▸ Records supplied:
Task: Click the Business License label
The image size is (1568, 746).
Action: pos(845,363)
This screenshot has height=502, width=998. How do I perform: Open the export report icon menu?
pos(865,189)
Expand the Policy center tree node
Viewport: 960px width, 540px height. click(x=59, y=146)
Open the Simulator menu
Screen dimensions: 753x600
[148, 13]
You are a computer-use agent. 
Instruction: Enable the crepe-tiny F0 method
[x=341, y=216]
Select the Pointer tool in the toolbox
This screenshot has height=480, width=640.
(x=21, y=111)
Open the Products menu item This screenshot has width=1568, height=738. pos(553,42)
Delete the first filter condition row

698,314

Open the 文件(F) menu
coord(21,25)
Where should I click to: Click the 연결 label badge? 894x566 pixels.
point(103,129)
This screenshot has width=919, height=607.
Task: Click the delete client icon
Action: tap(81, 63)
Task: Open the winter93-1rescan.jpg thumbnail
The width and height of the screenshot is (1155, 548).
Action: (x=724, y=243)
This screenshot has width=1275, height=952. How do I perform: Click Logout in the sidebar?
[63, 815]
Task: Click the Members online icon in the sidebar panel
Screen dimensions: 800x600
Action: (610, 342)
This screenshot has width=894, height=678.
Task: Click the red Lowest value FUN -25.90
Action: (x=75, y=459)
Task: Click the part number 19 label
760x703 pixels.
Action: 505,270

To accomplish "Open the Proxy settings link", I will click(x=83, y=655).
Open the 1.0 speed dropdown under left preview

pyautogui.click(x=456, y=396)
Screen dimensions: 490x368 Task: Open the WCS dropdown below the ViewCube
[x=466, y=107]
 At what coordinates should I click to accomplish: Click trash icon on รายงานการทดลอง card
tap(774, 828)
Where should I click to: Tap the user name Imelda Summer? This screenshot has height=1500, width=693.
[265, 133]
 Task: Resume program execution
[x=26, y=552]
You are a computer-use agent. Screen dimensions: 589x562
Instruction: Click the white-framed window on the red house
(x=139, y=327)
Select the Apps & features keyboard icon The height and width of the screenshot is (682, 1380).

▸ Activity:
Print out the complete data above, character for character.

▸ Your response:
Task: Click the Business License label
The image size is (1568, 746).
Action: pos(845,363)
This screenshot has height=502, width=998. How do I perform: Open the export report icon menu?
pos(865,189)
Expand the Policy center tree node
Viewport: 960px width, 540px height. click(x=59, y=146)
Open the Simulator menu
Screen dimensions: 753x600
[148, 13]
You are a computer-use agent. 
Instruction: Enable the crepe-tiny F0 method
[x=341, y=216]
Select the Pointer tool in the toolbox
This screenshot has height=480, width=640.
(x=21, y=111)
Open the Products menu item This screenshot has width=1568, height=738. pos(553,42)
Delete the first filter condition row

698,314

Open the 文件(F) menu
coord(21,25)
Where should I click to: Click the 연결 label badge? 894x566 pixels.
point(103,129)
This screenshot has width=919, height=607.
Task: Click the delete client icon
Action: tap(81, 63)
Task: Open the winter93-1rescan.jpg thumbnail
The width and height of the screenshot is (1155, 548).
Action: (x=724, y=243)
This screenshot has width=1275, height=952. How do I perform: Click Logout in the sidebar?
[63, 815]
Task: Click the Members online icon in the sidebar panel
Screen dimensions: 800x600
Action: (610, 342)
This screenshot has width=894, height=678.
Task: Click the red Lowest value FUN -25.90
Action: (x=75, y=459)
Task: Click the part number 19 label
760x703 pixels.
Action: 505,270

To accomplish "Open the Proxy settings link", I will click(x=83, y=655).
Open the 1.0 speed dropdown under left preview

pyautogui.click(x=456, y=396)
Screen dimensions: 490x368 Task: Open the WCS dropdown below the ViewCube
[x=466, y=107]
 At what coordinates should I click to accomplish: Click trash icon on รายงานการทดลอง card
tap(774, 828)
Where should I click to: Tap the user name Imelda Summer? This screenshot has height=1500, width=693.
[265, 133]
 Task: Resume program execution
[x=26, y=552]
You are a computer-use agent. Screen dimensions: 589x562
Instruction: Click the white-framed window on the red house
(x=139, y=327)
Select the Apps & features keyboard icon The height and width of the screenshot is (682, 1380).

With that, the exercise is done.